The need to scale positive social change is immediate and pressing. Too many men, women and children around the world are suffering, often needlessly, because they’re not getting the help they need. At the other end of the prosperity equation, donations to worthy causes suffer from the high costs of marketing, donor fatigue and successive emergencies as we saw with the tragic floods in Pakistan directly after the terrible earthquake in Haiti. That’s why I’m so excited about cause platforms such as SwipeGood.
The way SwipeGood works is simple. You just sign up your credit card, round up your purchases, and donate the change to charity. This model is powerful for several reasons:
1. It enlists the everyday wants and needs of people in the service of positive change and therefore makes change sustainable.

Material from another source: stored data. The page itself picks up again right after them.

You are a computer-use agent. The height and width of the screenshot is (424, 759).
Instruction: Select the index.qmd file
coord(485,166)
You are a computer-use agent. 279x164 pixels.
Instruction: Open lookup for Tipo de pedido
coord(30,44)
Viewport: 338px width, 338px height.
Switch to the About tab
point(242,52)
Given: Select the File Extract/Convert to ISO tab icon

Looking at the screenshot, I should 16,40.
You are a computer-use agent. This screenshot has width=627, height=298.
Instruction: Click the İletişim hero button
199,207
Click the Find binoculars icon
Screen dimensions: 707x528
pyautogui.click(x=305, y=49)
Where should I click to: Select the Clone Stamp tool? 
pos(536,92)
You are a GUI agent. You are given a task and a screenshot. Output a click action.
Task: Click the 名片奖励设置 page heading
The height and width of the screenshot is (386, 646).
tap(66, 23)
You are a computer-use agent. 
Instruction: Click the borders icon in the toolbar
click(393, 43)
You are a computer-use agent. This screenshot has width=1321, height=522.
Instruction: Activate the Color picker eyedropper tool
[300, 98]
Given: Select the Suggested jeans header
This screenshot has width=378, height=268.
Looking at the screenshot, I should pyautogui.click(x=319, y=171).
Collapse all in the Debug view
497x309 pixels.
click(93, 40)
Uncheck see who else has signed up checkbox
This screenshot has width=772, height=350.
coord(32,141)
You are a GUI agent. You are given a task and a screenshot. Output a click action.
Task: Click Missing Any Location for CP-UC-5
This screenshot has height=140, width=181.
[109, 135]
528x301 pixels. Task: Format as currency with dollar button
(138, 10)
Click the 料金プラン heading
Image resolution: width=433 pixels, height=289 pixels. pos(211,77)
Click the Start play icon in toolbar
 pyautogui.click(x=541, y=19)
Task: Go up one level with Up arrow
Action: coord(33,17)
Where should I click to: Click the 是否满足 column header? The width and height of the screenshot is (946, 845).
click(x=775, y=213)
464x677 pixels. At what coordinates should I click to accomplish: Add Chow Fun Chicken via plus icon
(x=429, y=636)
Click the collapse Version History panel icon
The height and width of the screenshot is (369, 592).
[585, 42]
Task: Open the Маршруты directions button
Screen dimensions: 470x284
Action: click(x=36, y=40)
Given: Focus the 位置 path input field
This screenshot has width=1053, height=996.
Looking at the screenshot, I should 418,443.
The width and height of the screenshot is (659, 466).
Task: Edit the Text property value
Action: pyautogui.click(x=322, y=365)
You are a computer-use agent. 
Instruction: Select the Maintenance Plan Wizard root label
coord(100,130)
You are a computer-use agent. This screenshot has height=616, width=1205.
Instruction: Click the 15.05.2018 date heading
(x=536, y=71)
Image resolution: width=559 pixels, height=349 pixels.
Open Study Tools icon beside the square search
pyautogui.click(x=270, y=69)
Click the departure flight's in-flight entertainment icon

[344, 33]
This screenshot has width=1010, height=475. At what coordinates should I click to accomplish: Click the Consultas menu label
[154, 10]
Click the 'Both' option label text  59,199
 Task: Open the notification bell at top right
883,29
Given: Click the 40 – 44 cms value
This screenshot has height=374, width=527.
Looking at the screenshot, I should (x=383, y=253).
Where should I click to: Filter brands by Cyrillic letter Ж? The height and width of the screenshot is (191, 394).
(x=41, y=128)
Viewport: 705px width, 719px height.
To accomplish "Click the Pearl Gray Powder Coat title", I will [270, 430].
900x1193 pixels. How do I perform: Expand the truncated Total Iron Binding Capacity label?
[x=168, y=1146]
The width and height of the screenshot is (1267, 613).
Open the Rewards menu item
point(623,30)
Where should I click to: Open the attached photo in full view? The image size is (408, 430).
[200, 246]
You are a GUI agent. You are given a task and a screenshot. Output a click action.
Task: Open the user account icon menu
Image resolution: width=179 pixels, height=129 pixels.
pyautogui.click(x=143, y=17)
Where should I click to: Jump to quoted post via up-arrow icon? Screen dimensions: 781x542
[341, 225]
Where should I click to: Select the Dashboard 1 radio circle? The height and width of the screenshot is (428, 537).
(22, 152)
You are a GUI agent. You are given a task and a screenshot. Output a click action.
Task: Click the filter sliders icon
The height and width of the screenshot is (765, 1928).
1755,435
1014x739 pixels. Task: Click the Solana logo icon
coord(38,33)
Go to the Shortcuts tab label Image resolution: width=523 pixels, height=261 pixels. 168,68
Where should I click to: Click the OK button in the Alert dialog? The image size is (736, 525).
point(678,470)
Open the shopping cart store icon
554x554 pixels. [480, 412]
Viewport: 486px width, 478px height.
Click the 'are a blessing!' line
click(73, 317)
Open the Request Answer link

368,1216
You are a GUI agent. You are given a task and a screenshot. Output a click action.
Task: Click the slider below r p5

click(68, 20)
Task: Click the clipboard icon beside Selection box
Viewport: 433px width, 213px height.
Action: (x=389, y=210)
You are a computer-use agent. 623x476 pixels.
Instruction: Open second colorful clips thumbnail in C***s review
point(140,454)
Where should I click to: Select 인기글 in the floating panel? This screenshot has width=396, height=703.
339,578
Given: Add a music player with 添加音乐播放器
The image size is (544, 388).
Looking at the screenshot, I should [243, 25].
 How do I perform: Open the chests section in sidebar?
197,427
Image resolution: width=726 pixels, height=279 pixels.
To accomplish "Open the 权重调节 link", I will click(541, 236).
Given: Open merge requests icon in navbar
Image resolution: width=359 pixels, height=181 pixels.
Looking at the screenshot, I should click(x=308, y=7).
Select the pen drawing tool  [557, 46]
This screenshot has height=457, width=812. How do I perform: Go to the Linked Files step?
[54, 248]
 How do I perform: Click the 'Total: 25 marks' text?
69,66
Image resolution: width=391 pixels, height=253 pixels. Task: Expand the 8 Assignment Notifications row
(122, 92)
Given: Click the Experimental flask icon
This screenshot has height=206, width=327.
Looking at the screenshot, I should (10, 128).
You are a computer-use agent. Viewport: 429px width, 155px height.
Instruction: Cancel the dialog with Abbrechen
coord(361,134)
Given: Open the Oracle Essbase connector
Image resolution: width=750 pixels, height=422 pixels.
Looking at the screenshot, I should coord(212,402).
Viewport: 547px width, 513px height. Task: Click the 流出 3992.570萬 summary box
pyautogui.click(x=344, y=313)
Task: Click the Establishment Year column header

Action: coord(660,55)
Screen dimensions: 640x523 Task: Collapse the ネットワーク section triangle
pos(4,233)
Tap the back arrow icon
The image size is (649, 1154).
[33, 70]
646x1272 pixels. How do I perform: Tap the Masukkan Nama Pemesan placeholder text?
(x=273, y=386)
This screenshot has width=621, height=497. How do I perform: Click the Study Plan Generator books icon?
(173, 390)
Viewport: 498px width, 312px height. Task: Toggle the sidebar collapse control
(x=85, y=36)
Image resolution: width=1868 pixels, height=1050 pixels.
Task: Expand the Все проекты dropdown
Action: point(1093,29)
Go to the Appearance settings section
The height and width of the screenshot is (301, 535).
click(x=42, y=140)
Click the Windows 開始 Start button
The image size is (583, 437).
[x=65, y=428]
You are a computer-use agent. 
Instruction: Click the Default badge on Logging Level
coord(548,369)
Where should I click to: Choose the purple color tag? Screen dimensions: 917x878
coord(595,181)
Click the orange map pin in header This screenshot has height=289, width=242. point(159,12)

2. People aren’t expected to change their behavior or desires eliminating the need to make people to do something different.
3. There’s very little a consumer has to do once they have signed up which overcomes the issue of apathy, waning interest and a lack of time or motivation to help.
4. The billions of credit card transactions that take place every day have the potential to dramatically scale contributions to change.
5. The choice of charities allow people to personalize their contribution.
6. The integration of purpose into self-interested behavior allows consumers to feel good about themselves and their contribution.
Through a combination of these six factors, SwipeGood does away with the false separation between living and giving which does not serve an intimately connected global community facing so many global crises.
Yet the integration of profit and purpose through corporate social responsibility efforts, cause marketing, and employee volunteering, and the application of technologies such as Causecast, SocialVibe, SwipeGood or SocialVest, hint at what we can achieve when we work collectively to drive change.
The incremental damage done to the lives of others and the planet can equally serve their rehabilitation given the necessary technology and willpower to do so. All these companies are making that possibility a reality and they deserve our wholehearted support.
Do you believe profit and purpose needs further integration if we are to achieve meaningful social change? Or do you believe selfish motives will ensure we always fall short?